Homeowners and soybean growers in North Carolina are in for a surprise this year, as kudzu bugs continue their march across the Southeast.
This invasive pest congregates en masse on home siding and legumes, like soybeans.
The insects were first found in Georgia in 2009, and since then, they have been found in soybean fields there and in South Carolina in large numbers. In 2010, one North Carolina county reported the pest, and last summer, it had spread to roughly half the state’s counties.
While kudzu bugs feed on legumes, masses of the insects are found congregating on plants they don’t feed on, like fig trees, crepe myrtles, grapes, wheat, cotton, corn and magnolia trees, among others.
During the week of May 14, kudzu bugs had been reported in six North Carolina counties in soybean fields, according to Dominic Reisig, North Carolina Cooperative Extension entomologist and North Carolina State University assistant professor.
Prior to this, kudzu bugs had mainly been found on patches of soybeans that came up voluntarily at the edge of fields and in soybean fields during mid- to late-summer.
And while the good news is that the insect does eat kudzu — another invasive species that all but swallows parts of the Southern landscape in summer — it isn’t likely to kill much of it, Reisig said.
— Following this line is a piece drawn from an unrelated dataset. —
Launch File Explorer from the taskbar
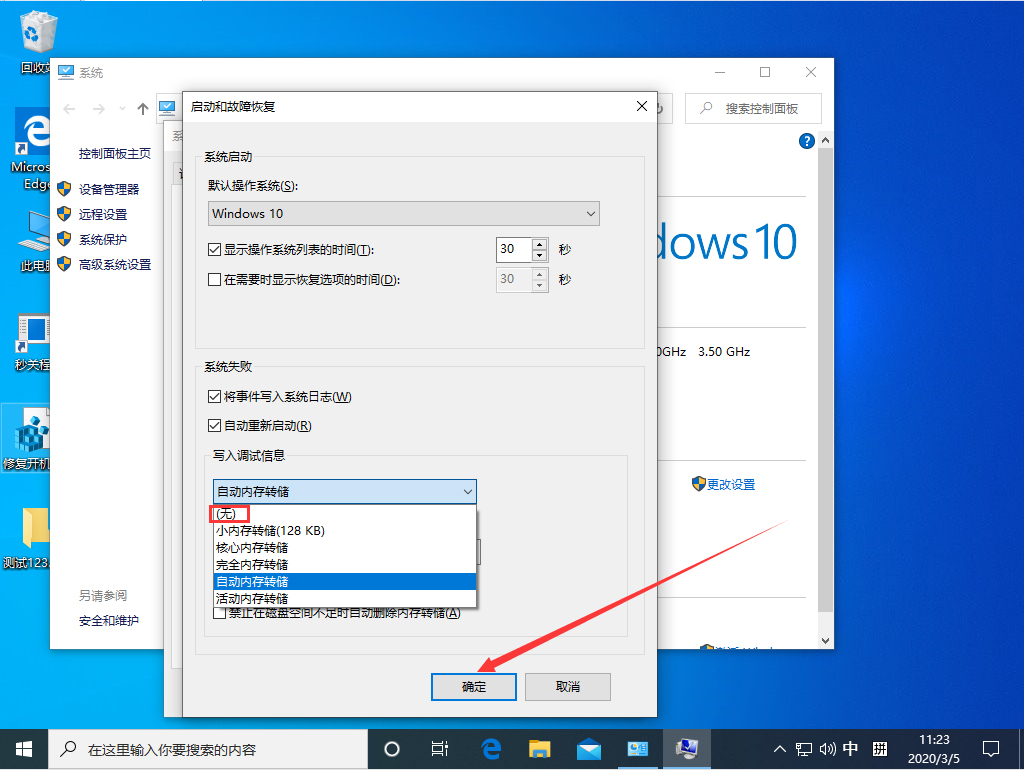Image resolution: width=1024 pixels, height=770 pixels. pyautogui.click(x=539, y=748)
But it has been shown to reduce kudzu biomass.
Kudzu bugs are about one-quarter inch in size, somewhat oblong in shape and olive-green colored with brown speckles. With their piercing-sucking mouthparts, kudzu bugs feed on plants by sucking nutrients from leaves and stems. Though they don’t damage soybean pods like some other insect pests, they can induce stress in the plants, reducing yields.
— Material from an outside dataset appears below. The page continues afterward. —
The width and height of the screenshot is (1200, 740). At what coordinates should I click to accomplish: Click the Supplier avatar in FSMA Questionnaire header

The insects, which originated in Japan, are believed to have entered the United States near Atlanta, Reisig said. North Carolina entomologists have joined with researchers in South Carolina and Georgia to find effective strategies for managing this new pest. But right now, no one has much to offer, he said.
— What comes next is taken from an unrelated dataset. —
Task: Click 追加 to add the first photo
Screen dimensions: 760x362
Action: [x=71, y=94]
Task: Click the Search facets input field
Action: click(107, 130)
“We don’t know what kudzu bugs will do this year to yields,” Reisig said. “We’re taking calls on a case-by-case basis. We give growers the information we have and let them decide what to do.”
Reisig and Jack Bacheler, North Carolina Cooperative Extension entomologist and North Carolina State professor, have developed a fact sheet about treating crops to protect against this pest. Entomologists in North and South Carolina and Georgia are collaborating to come up with answers for growers.
The kudzu bug’s preference for various types of plants seems to be controlled by bacteria that the insect carries on its body. The bacteria are also deposited when the kudzu bug lays its eggs to give offspring some direction on food preferences.
In Japan, the kudzu bugs don’t seem to have a preference for soybeans, but here, it eats any type of legume. “So the question is, how did it get bacteria that makes it feed on soybeans?” Reisig asks.
For homeowners, kudzu bugs pose different problems, said Mike Waldvogel, North Carolina Cooperative Extension entomologist and North Carolina State associate professor. This time of year, homeowners may find them feeding on wisteria or simply congregating on home siding. They seem to be attracted to light colored surfaces, he said. They also congregate on plants they don’t feed on, including those mentioned above.
“It’s a new pest. We’re still getting a feel for what chemicals are most effective in controlling it,” he said.
Waldvogel cautions homeowners against spraying insecticide on overhead surfaces like siding, where residues will certainly fall back on the person applying the pesticide and also run off into storm water.
Some North Carolina homeowners have reported finding kudzu bugs congregating on wisteria. To treat the insects on outdoor plants like wisteria and ornamental fruit trees, Waldvogel recommends using an insecticide labeled for the particular type of plant that is infested.
In the fall, homeowners may find the bugs congregating indoors, and again, Waldvogel cautions against using pesticides to kill the bugs inside the home. The first line of defense is sealing gaps and openings (around plumbing and air conditioner lines) to prevent the bugs from entering the home.
One effective approach is to vacuum them up and throw out the bag, as described in a North Carolina Cooperative Extension fact sheet http://www.ces.ncsu.edu/depts/ent/notes/Urban/kudzubug.htm.
Waldvogel also recommends contacting your local county Extension center for the latest information on controlling this pest. To find your county center, visit: http://www.ces.ncsu.edu/counties.
While kudzu bugs don’t bite like mosquitoes, bedbugs or ticks, they can cause skin irritation. Whether through a bite or skin reaction, anecdotal reports indicate that welts can appear on skin where the kudzu bugs are encountered, Waldvogel said.